#### Your instructions:
Reproduce every one of the following lines word for word.

------ Dataset content ------

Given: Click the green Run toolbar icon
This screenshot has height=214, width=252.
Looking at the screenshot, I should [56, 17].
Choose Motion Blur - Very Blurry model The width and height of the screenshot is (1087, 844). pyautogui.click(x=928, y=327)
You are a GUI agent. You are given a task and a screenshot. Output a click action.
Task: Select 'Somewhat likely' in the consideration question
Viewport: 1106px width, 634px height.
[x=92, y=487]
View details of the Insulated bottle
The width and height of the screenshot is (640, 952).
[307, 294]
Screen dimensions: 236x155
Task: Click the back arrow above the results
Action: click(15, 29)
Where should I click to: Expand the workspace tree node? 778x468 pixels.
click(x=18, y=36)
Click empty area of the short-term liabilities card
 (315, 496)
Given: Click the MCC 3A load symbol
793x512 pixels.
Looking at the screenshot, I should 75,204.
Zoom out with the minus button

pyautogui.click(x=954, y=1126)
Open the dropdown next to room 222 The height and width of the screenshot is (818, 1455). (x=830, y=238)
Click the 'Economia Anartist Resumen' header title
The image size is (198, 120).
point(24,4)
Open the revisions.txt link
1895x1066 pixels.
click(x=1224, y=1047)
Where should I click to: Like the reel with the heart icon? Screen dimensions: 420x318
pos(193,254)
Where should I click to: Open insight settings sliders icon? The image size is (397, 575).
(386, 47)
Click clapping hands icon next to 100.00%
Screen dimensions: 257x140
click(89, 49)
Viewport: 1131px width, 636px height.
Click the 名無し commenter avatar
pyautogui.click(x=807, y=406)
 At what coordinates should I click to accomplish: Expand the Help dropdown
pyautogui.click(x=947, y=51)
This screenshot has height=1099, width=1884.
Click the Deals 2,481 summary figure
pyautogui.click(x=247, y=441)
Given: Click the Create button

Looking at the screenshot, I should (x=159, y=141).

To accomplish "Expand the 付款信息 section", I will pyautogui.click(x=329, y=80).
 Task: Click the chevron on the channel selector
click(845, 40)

------

#### Completed task:
Given: Click the green Run toolbar icon
This screenshot has height=214, width=252.
Looking at the screenshot, I should [56, 17].
Choose Motion Blur - Very Blurry model The width and height of the screenshot is (1087, 844). pyautogui.click(x=928, y=327)
You are a GUI agent. You are given a task and a screenshot. Output a click action.
Task: Select 'Somewhat likely' in the consideration question
Viewport: 1106px width, 634px height.
[x=92, y=487]
View details of the Insulated bottle
The width and height of the screenshot is (640, 952).
[307, 294]
Screen dimensions: 236x155
Task: Click the back arrow above the results
Action: click(15, 29)
Where should I click to: Expand the workspace tree node? 778x468 pixels.
click(x=18, y=36)
Click empty area of the short-term liabilities card
 (315, 496)
Given: Click the MCC 3A load symbol
793x512 pixels.
Looking at the screenshot, I should 75,204.
Zoom out with the minus button

pyautogui.click(x=954, y=1126)
Open the dropdown next to room 222 The height and width of the screenshot is (818, 1455). (x=830, y=238)
Click the 'Economia Anartist Resumen' header title
The image size is (198, 120).
point(24,4)
Open the revisions.txt link
1895x1066 pixels.
click(x=1224, y=1047)
Where should I click to: Like the reel with the heart icon? Screen dimensions: 420x318
pos(193,254)
Where should I click to: Open insight settings sliders icon? The image size is (397, 575).
(386, 47)
Click clapping hands icon next to 100.00%
Screen dimensions: 257x140
click(89, 49)
Viewport: 1131px width, 636px height.
Click the 名無し commenter avatar
pyautogui.click(x=807, y=406)
 At what coordinates should I click to accomplish: Expand the Help dropdown
pyautogui.click(x=947, y=51)
This screenshot has height=1099, width=1884.
Click the Deals 2,481 summary figure
pyautogui.click(x=247, y=441)
Given: Click the Create button

Looking at the screenshot, I should (x=159, y=141).

To accomplish "Expand the 付款信息 section", I will pyautogui.click(x=329, y=80).
 Task: Click the chevron on the channel selector
click(845, 40)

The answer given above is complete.